PCN is valuable “only if the Pollen network is successful, which depends entirely on the efforts of Pollen,” said the complaint. Though Pollen claimed in its technical documentation that PCN would have a fixed value of 10 cents for use on the Pollen network, “it admitted there and elsewhere that Pollen would be empowered to change that value,” said the complaint. When PCN was sold to the public, including to plaintiff Layer Zero, a blockchain network technology company, PCN “was a security,” said the complaint, but Pollen “never registered or qualified PCN.”
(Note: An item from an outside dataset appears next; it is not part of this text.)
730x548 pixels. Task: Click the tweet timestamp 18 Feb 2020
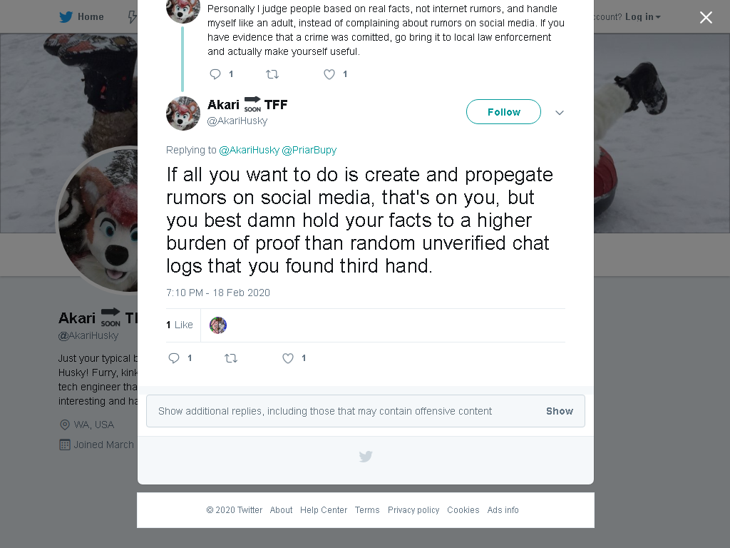point(218,293)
In January, Pollen Chief Financial Officer Christian Kurasek said the company “was concerned about ‘the current regulatory environment’ for “token-only projects,” so it declared that future payments to wireless providers would be in U.S. dollars and that PCN would be “pegged to the US Dollar at a value of 1$ PCN:USD $0.10 for purposes of making purchases within the Pollen network,” said the complaint. “This time, Pollen was not empowered to change the peg,” said the complaint. “Afraid that its original ‘ponzi’ scheme would cause problems in the ‘current regulatory environment,’" Pollen converted its securities to gift certificates, it said.

California Civil Code Section 1749.5 requires a gift certificate with a cash value of less than $10 to be redeemable for its cash value, said the complaint. On March 22, Layer Zero, alongside others, demanded that Pollen exchange its PCN for U.S. dollars at 10 cents apiece, it said, but Pollen “refused.” Plaintiff David Hudson of California made the same request July 10, and he, too, was refused.

Pollen then announced it was starting a business called Pollen One, through which users “can evidently create wireless coverage and buy it back from themselves,” said the complaint. The company said it wasn't then adding any new members to the Pollen Mobile network, meaning plaintiffs“cannot use their PCN to buy data, rendering PCN useless in violation" of the Credit Card Accountability Responsibility and Disclosure Act (CARD). CARD forbids selling gift cards that expire, except for situations that don’t apply in this case, it said.

Layer Zero brings the case on behalf of itself and all other buyers of wireless equipment from Pollen “to rescind those sales or for rescissory damages” under the federal and California securities laws, said the complaint. Hudson brings the action on behalf of himself and all other PCN holders to redeem his gift certificates and for actual and statutory damages under the federal and California gift card laws and the California Unfair Competition Law. Hudson holds “1,059,799.71 useless PCN gift certificates that Pollen refused to redeem.” Pollen didn't comment.